Saved entries

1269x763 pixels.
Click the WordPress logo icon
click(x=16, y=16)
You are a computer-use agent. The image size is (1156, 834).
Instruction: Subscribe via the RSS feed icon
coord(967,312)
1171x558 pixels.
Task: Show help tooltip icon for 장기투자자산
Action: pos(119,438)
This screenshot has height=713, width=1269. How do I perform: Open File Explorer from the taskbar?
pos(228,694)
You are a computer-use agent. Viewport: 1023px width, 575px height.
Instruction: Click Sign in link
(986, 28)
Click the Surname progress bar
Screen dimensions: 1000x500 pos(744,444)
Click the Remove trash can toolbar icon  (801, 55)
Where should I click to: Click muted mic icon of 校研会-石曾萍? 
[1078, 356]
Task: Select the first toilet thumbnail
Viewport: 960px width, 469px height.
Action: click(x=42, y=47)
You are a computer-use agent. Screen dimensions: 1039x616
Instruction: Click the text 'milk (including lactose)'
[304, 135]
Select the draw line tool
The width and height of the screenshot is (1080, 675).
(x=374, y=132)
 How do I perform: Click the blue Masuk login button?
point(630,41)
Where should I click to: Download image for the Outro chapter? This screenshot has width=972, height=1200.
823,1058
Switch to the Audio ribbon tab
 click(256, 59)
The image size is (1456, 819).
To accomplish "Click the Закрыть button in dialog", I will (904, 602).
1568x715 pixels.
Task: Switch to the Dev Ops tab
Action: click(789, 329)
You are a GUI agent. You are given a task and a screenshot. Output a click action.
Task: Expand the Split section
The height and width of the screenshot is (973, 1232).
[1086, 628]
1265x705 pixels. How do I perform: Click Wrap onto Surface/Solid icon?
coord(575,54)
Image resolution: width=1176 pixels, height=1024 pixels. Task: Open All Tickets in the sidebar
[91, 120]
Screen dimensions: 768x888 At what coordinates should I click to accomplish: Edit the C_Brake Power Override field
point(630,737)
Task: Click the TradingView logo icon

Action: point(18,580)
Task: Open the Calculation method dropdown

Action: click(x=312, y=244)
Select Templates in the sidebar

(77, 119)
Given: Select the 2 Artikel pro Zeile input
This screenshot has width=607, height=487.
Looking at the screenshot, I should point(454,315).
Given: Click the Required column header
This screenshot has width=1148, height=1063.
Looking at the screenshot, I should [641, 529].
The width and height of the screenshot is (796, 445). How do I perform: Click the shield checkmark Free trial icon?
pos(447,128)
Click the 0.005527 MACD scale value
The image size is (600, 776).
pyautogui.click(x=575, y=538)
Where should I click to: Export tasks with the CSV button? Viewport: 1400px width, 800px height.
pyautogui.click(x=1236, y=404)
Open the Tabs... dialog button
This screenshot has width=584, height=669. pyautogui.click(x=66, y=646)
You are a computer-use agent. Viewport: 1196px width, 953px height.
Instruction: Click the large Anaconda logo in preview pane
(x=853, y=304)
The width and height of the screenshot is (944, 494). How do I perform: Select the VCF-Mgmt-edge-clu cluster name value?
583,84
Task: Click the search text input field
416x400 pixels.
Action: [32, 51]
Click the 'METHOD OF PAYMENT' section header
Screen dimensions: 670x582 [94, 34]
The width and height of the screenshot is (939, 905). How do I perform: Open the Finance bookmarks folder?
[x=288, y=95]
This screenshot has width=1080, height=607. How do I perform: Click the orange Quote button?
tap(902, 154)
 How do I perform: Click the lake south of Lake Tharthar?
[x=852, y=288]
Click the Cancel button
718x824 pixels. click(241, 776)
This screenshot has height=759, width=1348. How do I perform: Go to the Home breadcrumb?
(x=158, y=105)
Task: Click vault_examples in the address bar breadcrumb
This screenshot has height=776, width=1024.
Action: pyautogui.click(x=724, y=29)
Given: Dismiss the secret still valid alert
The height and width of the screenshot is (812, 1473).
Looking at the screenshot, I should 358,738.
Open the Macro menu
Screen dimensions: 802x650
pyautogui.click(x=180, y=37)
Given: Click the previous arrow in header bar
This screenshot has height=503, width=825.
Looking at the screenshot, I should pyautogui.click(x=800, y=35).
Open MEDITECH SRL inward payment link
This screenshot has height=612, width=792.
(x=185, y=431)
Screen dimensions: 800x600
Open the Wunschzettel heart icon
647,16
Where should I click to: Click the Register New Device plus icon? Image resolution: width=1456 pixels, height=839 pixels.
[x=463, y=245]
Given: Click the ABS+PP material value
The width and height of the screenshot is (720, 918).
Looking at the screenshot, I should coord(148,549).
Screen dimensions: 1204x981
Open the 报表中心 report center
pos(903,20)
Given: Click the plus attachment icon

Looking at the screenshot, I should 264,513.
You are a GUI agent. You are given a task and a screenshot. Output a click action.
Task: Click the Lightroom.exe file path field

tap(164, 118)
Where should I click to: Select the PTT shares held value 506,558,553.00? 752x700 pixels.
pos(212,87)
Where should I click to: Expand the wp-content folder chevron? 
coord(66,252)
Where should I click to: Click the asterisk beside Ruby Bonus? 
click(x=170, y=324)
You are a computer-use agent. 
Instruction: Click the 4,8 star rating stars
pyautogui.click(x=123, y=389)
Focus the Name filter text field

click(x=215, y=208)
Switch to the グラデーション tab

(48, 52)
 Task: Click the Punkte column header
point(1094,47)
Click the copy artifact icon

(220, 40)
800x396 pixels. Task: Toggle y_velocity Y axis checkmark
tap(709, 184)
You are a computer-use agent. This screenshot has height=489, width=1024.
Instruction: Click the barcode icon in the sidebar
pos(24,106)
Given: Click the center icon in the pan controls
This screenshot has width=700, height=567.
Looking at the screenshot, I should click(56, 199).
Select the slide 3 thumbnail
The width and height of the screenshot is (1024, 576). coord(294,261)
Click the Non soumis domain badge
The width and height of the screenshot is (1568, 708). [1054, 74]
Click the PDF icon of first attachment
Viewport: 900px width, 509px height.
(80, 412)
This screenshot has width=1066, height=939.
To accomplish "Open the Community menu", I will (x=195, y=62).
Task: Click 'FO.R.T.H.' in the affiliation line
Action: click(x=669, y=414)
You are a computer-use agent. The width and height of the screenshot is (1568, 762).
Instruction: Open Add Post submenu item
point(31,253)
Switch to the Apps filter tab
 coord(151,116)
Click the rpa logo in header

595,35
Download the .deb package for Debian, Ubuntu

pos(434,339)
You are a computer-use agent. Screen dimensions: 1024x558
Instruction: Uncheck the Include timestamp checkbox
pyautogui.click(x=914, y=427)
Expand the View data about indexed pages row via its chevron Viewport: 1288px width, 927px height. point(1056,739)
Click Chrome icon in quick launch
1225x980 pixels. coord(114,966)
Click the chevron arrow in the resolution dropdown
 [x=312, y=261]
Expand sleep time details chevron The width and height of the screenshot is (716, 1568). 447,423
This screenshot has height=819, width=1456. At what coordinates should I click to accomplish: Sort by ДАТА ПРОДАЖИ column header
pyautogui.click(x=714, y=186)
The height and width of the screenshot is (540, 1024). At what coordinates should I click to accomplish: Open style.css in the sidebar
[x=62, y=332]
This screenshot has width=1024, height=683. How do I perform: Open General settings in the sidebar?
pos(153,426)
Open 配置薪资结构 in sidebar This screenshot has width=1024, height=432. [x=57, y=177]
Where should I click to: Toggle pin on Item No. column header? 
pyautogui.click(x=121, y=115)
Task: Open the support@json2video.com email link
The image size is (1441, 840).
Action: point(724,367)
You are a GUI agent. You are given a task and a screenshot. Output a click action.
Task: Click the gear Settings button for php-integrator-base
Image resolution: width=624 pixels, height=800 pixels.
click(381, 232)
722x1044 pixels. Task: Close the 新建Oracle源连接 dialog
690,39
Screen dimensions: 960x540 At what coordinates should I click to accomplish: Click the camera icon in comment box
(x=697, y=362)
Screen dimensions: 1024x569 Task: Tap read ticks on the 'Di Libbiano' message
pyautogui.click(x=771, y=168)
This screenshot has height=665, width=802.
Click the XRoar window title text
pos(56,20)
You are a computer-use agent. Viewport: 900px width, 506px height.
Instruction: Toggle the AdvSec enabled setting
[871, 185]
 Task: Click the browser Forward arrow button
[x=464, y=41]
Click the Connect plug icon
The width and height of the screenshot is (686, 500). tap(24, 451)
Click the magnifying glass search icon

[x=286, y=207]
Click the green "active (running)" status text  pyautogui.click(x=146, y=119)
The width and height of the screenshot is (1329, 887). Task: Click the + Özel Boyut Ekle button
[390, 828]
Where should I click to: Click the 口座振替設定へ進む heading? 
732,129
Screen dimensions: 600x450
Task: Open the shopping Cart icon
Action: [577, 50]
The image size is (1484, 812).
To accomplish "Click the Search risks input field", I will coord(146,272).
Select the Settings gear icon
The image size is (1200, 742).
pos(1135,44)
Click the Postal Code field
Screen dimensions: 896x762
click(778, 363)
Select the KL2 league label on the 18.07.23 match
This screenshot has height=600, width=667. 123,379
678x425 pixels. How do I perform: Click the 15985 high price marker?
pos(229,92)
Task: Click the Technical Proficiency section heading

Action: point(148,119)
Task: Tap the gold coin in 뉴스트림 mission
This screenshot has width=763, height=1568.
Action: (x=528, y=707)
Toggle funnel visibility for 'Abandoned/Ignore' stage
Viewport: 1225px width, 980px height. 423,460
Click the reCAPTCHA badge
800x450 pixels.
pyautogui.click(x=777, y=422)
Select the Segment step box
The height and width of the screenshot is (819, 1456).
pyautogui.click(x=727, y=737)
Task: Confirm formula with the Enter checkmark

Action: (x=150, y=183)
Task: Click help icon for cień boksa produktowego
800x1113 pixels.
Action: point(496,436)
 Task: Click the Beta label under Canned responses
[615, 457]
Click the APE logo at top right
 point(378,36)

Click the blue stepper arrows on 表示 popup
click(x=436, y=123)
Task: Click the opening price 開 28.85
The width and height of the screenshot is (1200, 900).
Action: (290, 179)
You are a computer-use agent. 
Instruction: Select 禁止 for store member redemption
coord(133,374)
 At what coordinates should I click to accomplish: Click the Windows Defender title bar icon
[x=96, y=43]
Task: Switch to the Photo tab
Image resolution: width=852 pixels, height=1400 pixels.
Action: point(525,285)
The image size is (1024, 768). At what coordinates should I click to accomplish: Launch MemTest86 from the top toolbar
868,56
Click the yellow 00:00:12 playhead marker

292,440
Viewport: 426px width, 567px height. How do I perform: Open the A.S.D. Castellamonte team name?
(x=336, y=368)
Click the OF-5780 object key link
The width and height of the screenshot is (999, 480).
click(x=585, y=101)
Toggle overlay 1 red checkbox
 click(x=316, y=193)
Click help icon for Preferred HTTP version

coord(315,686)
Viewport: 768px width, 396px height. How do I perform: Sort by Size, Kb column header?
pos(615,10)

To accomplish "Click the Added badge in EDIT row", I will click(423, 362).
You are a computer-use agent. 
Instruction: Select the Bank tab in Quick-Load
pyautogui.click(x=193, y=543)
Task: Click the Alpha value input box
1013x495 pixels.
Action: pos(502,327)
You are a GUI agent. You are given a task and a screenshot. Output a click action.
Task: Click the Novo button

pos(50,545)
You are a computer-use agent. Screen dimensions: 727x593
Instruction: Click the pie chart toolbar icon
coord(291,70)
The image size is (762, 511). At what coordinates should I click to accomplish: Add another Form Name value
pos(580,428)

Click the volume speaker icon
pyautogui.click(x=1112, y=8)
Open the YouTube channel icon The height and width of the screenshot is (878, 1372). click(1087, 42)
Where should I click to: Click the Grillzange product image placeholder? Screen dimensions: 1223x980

● Goal of the exercise
You are asked to reproduce word for word the line containing "Instruction: Click the pie chart toolbar icon" and every subsequent line through the end of the entries.

● Result
Instruction: Click the pie chart toolbar icon
coord(291,70)
The image size is (762, 511). At what coordinates should I click to accomplish: Add another Form Name value
pos(580,428)

Click the volume speaker icon
pyautogui.click(x=1112, y=8)
Open the YouTube channel icon The height and width of the screenshot is (878, 1372). click(1087, 42)
Where should I click to: Click the Grillzange product image placeholder? Screen dimensions: 1223x980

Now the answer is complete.